The only redeeming thing is that it appears that most (if not all) of the information available via the Mokuji are in the MAGI files, letting the viewer at least read the information and know what’s there.

Content: (please note that content portions of a review may contain spoilers)
I have to preface this review somewhat. I’m definitely a fan of the Evangelion world as it is, but I’m one of the segment of fans that tunes out when it comes to the various incarnations of the movies. There is, as of this writing, some debate about which version of the Death & Rebirth this is, but it’s all completely lost on me. There are, I believe, such minute differences between the variations that I leave it up to the truly hardcore fan to decide whether to be annoyed or not.

The movie is split into two parts, complete with a five minute intermission sequence between them. The opening part is Death, which takes about seventy minutes or so to essentially recap about the first twenty episodes or so of the series from different perspectives. It’s done with small bookends of each of the four Children coming into an auditorium for music rehearsal. We open with Shinji 20 minutes prior to the rehearsal, and flashback through important parts of his story, from his arrival in Neo-Tokyo 3 to some of the cruelty that was forced upon him by his father.

We see the storyline through Rei’s eyes, in her own fractured way, as she goes from being a young child with a sharp insulting tongue to the introverted pilot who will do whatever Commander Ikari asks of her. Asuka’s tale opens up more information into her past in Germany and with Kaji while moving forward to the traumas and shames she ends up enduring as a pilot in Japan. The final story is more mixed, providing some of the darkest moments of the story to be told before coming to a conclusion, leaving things open for the intermission.

While Rebirth has mostly the original TV animation done in letterbox mode, there is a fair bit of new animation mixed in. And with the time inbetween the ending of the TV series release and that of the End of Evangelion, a recap movie like this works well, especially since it takes the time to do minor tweaks to the story. Key moments are played here, but you still know that the full series offers so much of the character driven plot.

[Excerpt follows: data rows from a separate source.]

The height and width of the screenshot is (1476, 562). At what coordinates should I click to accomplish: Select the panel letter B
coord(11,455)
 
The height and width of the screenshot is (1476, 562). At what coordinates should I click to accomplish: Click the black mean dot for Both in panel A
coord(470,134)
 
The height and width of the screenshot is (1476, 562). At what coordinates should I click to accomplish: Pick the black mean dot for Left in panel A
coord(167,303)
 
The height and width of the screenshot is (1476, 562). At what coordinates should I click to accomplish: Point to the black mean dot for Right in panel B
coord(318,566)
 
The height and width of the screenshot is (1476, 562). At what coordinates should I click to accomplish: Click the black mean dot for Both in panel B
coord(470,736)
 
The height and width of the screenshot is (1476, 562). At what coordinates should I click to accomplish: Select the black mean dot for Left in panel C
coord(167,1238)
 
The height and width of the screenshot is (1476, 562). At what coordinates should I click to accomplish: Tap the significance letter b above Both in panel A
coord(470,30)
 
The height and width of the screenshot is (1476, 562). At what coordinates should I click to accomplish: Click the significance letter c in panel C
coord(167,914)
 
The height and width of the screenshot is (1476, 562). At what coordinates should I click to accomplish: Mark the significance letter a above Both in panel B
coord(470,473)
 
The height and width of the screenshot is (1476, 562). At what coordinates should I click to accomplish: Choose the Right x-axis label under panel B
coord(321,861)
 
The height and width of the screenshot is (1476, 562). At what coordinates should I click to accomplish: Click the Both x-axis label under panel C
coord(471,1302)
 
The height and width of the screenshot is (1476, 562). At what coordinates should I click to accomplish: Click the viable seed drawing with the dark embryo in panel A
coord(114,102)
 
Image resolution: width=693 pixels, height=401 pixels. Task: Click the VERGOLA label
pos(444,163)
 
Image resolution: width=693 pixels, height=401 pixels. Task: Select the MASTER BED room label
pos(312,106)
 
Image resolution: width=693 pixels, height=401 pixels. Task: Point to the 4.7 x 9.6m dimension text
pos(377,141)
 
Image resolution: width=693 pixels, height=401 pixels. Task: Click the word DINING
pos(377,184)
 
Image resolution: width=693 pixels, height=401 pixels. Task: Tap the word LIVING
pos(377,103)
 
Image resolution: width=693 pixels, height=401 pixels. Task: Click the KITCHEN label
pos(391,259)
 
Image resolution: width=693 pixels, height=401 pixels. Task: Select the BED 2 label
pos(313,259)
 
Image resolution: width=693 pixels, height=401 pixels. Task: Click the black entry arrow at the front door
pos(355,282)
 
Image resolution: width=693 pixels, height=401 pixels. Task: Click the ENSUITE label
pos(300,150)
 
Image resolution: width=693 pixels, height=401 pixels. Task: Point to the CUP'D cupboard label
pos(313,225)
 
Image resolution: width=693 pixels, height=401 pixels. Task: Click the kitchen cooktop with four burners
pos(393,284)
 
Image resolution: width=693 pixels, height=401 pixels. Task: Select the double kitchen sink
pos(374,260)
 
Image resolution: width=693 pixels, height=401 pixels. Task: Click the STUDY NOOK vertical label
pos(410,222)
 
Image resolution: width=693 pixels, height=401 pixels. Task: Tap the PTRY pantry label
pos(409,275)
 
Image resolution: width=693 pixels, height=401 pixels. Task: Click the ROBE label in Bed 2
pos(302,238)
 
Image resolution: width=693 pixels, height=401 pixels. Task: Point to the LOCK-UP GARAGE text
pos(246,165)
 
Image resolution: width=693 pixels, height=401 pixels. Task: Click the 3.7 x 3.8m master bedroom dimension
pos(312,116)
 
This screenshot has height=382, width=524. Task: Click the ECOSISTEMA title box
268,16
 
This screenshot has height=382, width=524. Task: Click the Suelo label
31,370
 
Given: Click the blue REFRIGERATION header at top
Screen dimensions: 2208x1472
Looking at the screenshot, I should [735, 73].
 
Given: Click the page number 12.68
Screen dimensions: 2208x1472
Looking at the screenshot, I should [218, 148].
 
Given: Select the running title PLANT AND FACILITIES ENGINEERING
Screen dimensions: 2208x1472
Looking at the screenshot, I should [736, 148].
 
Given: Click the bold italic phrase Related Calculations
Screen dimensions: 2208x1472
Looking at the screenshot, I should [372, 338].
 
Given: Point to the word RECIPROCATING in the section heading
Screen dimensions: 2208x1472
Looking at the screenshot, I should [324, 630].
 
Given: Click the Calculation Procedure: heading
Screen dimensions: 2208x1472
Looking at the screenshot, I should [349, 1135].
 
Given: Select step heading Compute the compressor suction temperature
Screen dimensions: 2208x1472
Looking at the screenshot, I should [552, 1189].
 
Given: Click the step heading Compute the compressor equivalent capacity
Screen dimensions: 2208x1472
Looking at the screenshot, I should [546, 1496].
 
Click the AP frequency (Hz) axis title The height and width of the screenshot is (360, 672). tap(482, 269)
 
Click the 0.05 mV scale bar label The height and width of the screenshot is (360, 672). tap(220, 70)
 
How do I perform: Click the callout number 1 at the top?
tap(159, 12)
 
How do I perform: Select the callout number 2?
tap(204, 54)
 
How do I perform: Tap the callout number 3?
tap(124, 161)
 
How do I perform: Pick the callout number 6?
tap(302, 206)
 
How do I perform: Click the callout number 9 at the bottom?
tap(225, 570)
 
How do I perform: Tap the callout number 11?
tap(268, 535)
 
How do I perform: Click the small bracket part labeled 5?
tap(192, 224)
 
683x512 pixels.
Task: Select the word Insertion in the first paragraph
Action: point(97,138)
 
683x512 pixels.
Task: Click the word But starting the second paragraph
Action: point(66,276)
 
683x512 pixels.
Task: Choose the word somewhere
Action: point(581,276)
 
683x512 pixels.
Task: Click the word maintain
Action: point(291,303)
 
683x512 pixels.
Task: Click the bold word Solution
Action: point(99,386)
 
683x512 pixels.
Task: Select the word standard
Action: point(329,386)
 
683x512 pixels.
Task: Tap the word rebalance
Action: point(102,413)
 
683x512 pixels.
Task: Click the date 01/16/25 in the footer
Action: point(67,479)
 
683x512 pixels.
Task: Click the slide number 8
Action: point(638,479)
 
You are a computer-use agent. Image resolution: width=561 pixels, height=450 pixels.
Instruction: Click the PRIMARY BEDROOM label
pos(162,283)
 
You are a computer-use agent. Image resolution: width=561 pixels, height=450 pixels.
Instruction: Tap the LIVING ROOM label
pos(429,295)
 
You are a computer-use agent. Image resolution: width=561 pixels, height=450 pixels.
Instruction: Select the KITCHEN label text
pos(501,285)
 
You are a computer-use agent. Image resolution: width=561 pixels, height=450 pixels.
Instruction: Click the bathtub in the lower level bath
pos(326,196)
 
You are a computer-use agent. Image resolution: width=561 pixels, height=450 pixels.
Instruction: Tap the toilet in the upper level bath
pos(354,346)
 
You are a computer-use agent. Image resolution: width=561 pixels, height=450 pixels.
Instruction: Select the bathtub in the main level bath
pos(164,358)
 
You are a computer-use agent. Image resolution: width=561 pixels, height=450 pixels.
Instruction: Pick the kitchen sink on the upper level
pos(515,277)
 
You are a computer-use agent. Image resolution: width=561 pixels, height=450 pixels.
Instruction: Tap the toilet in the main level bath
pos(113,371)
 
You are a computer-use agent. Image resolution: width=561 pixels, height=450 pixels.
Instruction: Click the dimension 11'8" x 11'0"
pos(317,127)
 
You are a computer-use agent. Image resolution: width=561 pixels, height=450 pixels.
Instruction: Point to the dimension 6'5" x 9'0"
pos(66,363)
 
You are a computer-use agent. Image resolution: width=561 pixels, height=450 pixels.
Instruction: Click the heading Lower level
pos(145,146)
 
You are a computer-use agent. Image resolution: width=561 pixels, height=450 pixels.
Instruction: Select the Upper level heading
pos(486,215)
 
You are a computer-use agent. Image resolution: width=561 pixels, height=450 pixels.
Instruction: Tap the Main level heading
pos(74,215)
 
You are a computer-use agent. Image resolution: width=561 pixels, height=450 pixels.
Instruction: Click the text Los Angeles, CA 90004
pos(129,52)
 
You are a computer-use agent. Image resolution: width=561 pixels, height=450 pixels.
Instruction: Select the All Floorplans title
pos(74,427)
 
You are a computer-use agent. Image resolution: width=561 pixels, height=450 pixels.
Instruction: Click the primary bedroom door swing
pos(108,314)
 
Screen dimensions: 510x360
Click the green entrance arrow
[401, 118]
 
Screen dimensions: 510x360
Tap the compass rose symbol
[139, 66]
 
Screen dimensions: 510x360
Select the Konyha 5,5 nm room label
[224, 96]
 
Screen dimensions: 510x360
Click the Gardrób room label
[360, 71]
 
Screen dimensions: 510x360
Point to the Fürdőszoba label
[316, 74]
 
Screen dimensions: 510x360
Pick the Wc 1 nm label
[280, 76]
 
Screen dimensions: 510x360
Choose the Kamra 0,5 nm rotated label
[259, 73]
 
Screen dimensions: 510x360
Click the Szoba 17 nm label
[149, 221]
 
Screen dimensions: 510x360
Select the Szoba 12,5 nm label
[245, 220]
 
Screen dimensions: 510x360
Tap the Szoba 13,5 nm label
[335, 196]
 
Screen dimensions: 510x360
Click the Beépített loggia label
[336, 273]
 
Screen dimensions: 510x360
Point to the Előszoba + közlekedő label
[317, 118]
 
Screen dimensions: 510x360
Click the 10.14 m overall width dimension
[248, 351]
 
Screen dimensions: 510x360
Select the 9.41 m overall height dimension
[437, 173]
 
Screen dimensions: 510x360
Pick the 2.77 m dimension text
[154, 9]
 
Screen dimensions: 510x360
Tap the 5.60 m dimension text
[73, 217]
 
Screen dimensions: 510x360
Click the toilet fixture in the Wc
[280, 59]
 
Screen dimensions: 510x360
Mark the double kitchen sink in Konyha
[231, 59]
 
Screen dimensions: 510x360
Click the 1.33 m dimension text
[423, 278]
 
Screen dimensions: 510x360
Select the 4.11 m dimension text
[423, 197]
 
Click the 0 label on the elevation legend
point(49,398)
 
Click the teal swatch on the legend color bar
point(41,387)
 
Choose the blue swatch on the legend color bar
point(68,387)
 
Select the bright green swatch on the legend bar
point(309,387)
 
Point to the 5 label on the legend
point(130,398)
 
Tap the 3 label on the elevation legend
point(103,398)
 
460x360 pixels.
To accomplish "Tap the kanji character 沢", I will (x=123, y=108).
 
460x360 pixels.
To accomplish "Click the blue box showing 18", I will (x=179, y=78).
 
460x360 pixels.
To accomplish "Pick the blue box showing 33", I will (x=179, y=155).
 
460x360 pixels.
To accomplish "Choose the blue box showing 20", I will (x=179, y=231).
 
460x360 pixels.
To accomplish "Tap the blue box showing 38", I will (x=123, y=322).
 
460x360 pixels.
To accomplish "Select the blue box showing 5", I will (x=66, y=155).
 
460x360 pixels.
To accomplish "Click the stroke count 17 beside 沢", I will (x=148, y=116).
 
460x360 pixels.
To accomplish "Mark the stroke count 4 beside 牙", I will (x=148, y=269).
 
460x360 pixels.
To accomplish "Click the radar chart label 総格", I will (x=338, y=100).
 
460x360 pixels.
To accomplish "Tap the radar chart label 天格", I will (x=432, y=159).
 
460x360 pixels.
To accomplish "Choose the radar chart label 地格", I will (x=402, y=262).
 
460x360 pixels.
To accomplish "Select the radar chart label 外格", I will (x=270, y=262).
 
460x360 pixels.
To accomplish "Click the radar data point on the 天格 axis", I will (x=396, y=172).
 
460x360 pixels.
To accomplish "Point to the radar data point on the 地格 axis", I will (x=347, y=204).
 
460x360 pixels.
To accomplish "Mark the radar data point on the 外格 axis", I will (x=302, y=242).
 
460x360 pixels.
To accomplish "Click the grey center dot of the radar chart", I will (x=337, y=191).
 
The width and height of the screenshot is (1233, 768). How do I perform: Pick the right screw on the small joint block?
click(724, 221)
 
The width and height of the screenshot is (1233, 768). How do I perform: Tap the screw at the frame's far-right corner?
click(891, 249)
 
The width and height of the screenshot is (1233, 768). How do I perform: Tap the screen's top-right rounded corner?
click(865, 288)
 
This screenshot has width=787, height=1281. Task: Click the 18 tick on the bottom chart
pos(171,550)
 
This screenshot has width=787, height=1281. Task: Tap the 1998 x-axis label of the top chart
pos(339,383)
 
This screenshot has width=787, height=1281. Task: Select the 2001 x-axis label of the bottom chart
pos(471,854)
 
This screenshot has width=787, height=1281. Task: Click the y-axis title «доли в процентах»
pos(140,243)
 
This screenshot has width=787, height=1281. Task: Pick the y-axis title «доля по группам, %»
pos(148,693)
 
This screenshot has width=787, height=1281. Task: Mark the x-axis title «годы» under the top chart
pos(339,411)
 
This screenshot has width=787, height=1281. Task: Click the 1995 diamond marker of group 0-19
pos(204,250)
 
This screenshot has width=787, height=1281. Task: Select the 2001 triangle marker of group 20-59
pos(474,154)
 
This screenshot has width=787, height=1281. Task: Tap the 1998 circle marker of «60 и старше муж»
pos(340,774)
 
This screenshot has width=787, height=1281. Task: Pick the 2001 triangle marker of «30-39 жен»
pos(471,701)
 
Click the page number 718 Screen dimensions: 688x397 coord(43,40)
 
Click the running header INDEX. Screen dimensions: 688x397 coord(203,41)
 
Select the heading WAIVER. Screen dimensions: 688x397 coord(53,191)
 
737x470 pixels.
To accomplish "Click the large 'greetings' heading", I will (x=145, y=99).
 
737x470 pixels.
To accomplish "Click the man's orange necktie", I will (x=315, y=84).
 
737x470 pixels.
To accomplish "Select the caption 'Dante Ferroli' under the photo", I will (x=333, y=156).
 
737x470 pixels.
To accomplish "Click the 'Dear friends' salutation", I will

The End of Evangelion portion, which fills out roughly another half hour here, is a tease of sorts for the full movie, whetting your appetite for the large scale production that it is. It opens with what some consider a very twisted moment, but one that gives a sharp insight into the mental state of Shinji, something even he realizes as he finishes. From there it’s all downhill into a spiral of madness that plays with all the grandeur of the classical music that filters into the movie, with subtle low moments to the loud brash ones. But I find myself not wanting to really comment on this segment since it is only a tease of the full piece to come.

Death & Rebirth, the feature side of the disc at least, is a well done piece without any real problems. It’s unfortunate however that what could have been some really well integrated extras ended up becoming completely botched. The Mokuji is completely useless to someone like me who does not want to watch the movie in English. The commentary track loses its appeal in not being able to switch back and forth at certain points to see what they’re talking about. And with the apparent lower quality of the transfer on the B side, it really makes you wonder why this wasn't done as a dual layered disc and done in a way that everyone would be happy.

This disc could have been one of the highlights of the year. Instead it’s a solid but flawed release for a number of fans.

Japanese Stereo Language,English Sereo Language,English 5.1 Language,English Subtitles,Mokuji Interactive,Audio Commentary,MAGI Files,Photo Gallery,Japanese Trailer,US Trailers

Review Equipment
Toshiba TW40X81 40" HDTV, Skyworth 1050P Progressive Scan codefree DVD player, Sony STR-DE835 DD/DTS receiver, Monster component cable and Sony speakers.